Übungen: Übungen sind generell sehr wichtig, weil sie einem das Fachchinesisch der Vorlesungen erst einmal in begreifbare Sachverhalte und Rechnungen packt. Hier lernt ihr manchmal mehr, als in der Vorlesung. In Physik, Statik, Gestaltung, Technische Darstellung, Maschinenelemente sind die Übungen erforderlich, damit ihr überhaupt die Prüfung schreiben dürft! Wenn ihr mit einem Übungsleiter nicht zufrieden seid, dann könnt ihr meist auch die Übungsgruppe wechseln. Andere Übungsgruppen findet ihr in den Stundenplänen anderer Seminarguppen. (Seite des FSR!).
Vorlesungen: Fakultativ bedeutet nicht unnütz! Maschinenbauzeichnen im 1. Semester ist beispielsweise sehr wichtig für den Anfang und erleichtert auch die Prüfung in Technischer Darstellung. Anwesenheit zu jeder Vorlesung ist nicht unbedingt erforderlich. Man sollte schauen, welche für einen wichtig sind, in welchen Fächern man mehr Wissen braucht oder ob man den Stoff der Vorlesung auch anderweitig sich aneignen kann. Notorisches Nichterscheinen fällt euch meist auf die Füße!

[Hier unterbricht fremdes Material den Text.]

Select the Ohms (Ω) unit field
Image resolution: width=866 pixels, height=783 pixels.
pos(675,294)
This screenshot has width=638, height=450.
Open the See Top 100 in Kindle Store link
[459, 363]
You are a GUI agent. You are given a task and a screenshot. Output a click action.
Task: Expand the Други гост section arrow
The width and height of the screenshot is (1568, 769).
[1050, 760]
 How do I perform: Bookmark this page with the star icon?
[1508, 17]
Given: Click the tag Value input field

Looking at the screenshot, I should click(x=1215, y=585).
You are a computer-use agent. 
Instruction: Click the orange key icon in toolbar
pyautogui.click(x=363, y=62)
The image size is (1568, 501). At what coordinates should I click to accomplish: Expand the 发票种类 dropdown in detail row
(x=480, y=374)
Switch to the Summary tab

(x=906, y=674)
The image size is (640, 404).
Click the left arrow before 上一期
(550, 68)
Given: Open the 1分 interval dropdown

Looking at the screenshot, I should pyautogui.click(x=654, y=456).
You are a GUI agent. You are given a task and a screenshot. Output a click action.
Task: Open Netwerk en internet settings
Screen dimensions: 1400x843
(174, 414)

Werkstofftechnik: Die Praktikas sind dem Stoff bei weitem dem der Vorlesung vorraus. Deshalb müßt ihr da viel Vorbeireiten. Tauscht euch untereinander aus und schaut auch im Netz nach verwendbaren Materialien. Die Prüfung im SS ist relativ einfach, wenn man in den Praktikas gut aufgepasst hat und ab und zu beim Vorrechnen war.